I have a short story called “Cactus Season” featured in the May/June 2019 issue of Analog Science Fiction and Fact. It’s one of those stories that feels near and dear to me. I’ve been working on a larger project and this story was a flashback that didn’t fit, but I liked it, so I developed into a longer thing.
The story is about a young girl and her father who make a living harvesting orbital debris. Though it’s set in a resource-deprived, far-future, I like to think it’s optimistic.
I’ve been grinding away at writing SF for a few years now. I enjoy doing it and can sometimes publish these stories. Writing SF is hard. There are rules to it. And expectations. I’ve spent a while trying to build a foundation of understanding to be able to write a decent SF story. Since I’ve published a few stories—in good places, even!—and all of these stories feature my particular quirks, I think I’m figuring out the rules a bit.

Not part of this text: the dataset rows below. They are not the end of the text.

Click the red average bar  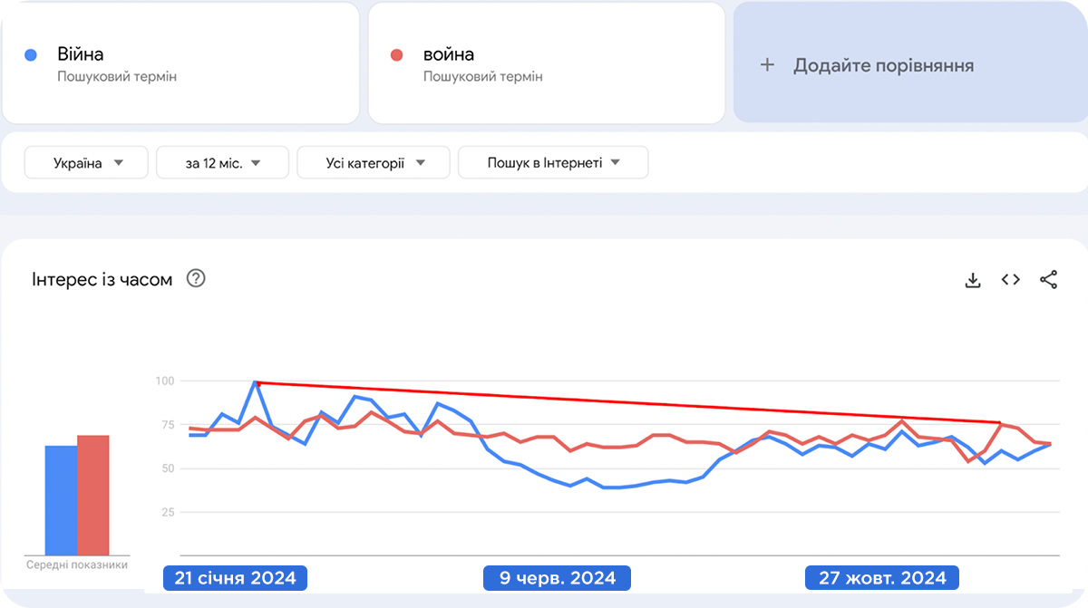coord(93,496)

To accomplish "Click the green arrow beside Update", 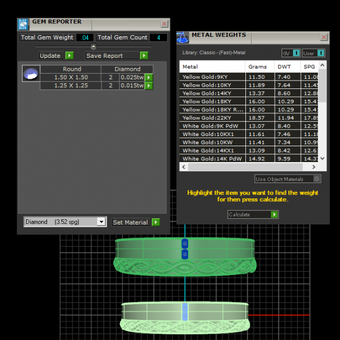I will pos(69,56).
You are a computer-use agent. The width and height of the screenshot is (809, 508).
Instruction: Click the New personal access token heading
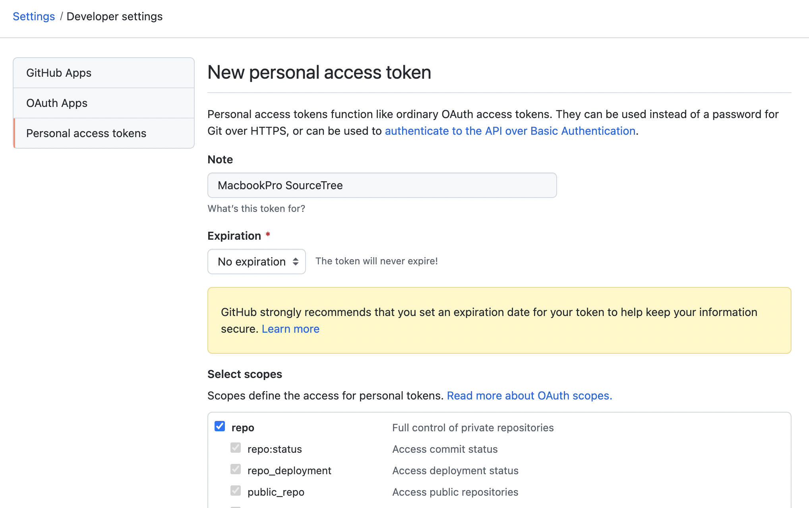point(319,72)
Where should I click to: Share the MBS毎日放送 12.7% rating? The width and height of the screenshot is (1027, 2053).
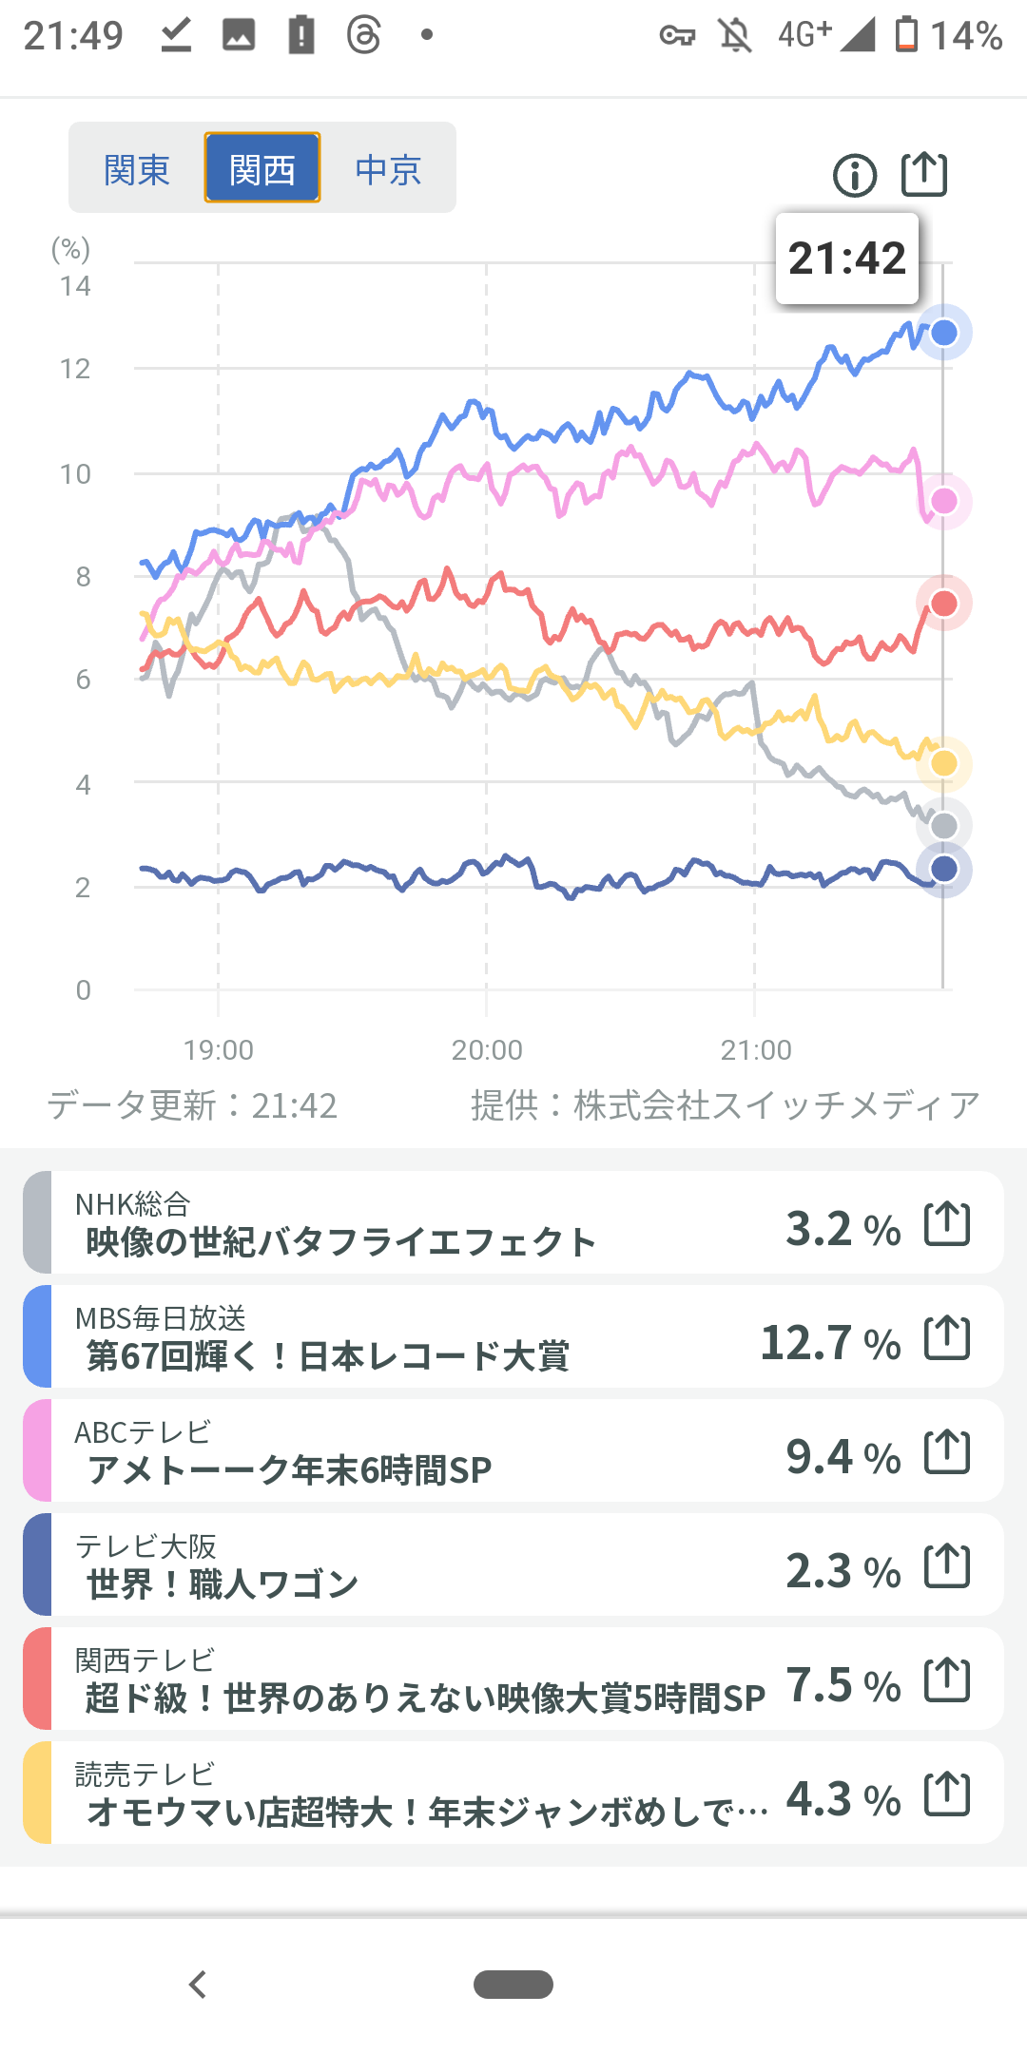947,1337
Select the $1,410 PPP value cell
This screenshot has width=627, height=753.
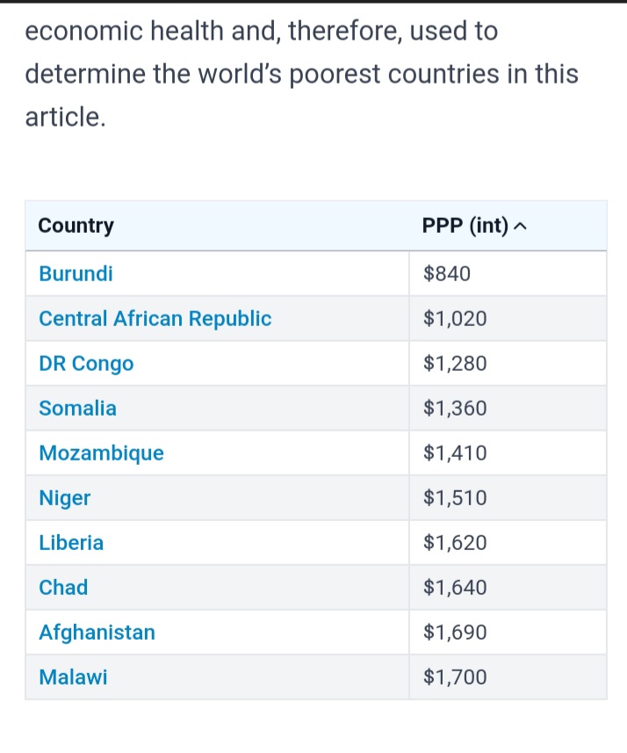pos(508,453)
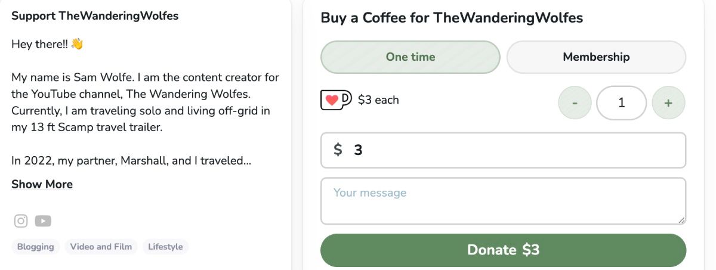Image resolution: width=716 pixels, height=270 pixels.
Task: Open the Instagram profile icon
Action: click(21, 221)
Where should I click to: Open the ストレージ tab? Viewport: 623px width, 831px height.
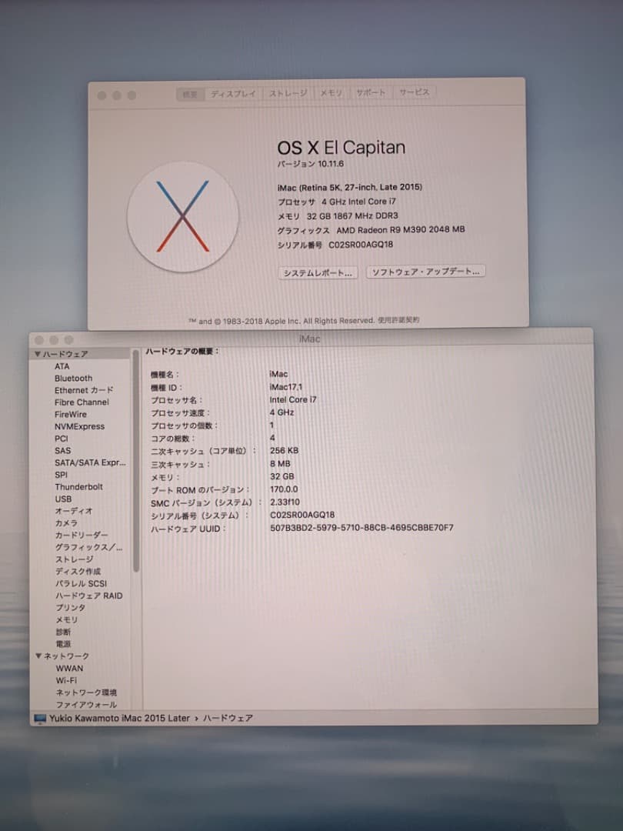[288, 94]
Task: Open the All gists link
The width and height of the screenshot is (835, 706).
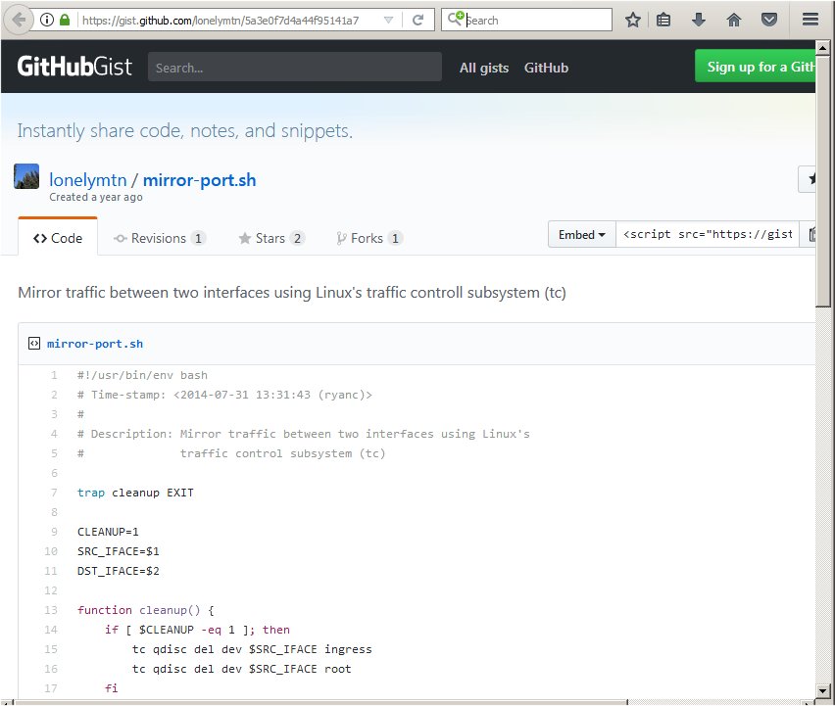Action: pyautogui.click(x=484, y=68)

First you have to read other stories and then you have to find the stories and writers that you think are good. Maybe you rip them off for a little bit. Learn what people who know the genre know—as best you can. You don’t want to be boring, and you don’t want to present a well-worn idea as new. Neither Columbus nor the Vikings discovered America. There were a lot of people living there first.
At its most basic, a SF story must have a science-based premise, with a problem and a solution. This problem informs the plot. The setting can be of your choosing. Although if you think you can just revise a piece of short fiction to take place on another planet and throw in some zap guns and call it SF—you’re wrong. Trust me. People on the internet will call you out.
It can be a small problem—I keep asking the coffeemaker on this starship to give me a cappuccino but instead it keeps spitting out kittens! What am I going to do with all of these kittens?! And then the problem increases the stakes. Oh god, the kittens have melded with the ship’s AI and now they’re about to cause a galactic civil war. This problem needs a solution. Captain, it’s time to call in a quantum barista!
Su-u-ure that’s science, right? And hey who’s that right at the end? The human who will provide the emotional core to the story.
Anyway, I’ve been working on getting the nuts and bolts together so I can let my imagination run a bit more wild. Which is difficult to do if you’re a person who is sensitive to rejection. Gotta keep at it, though. Why do it unless you want to do it.
And wow. Having a story in a publication like Analog is such a dream. Wow.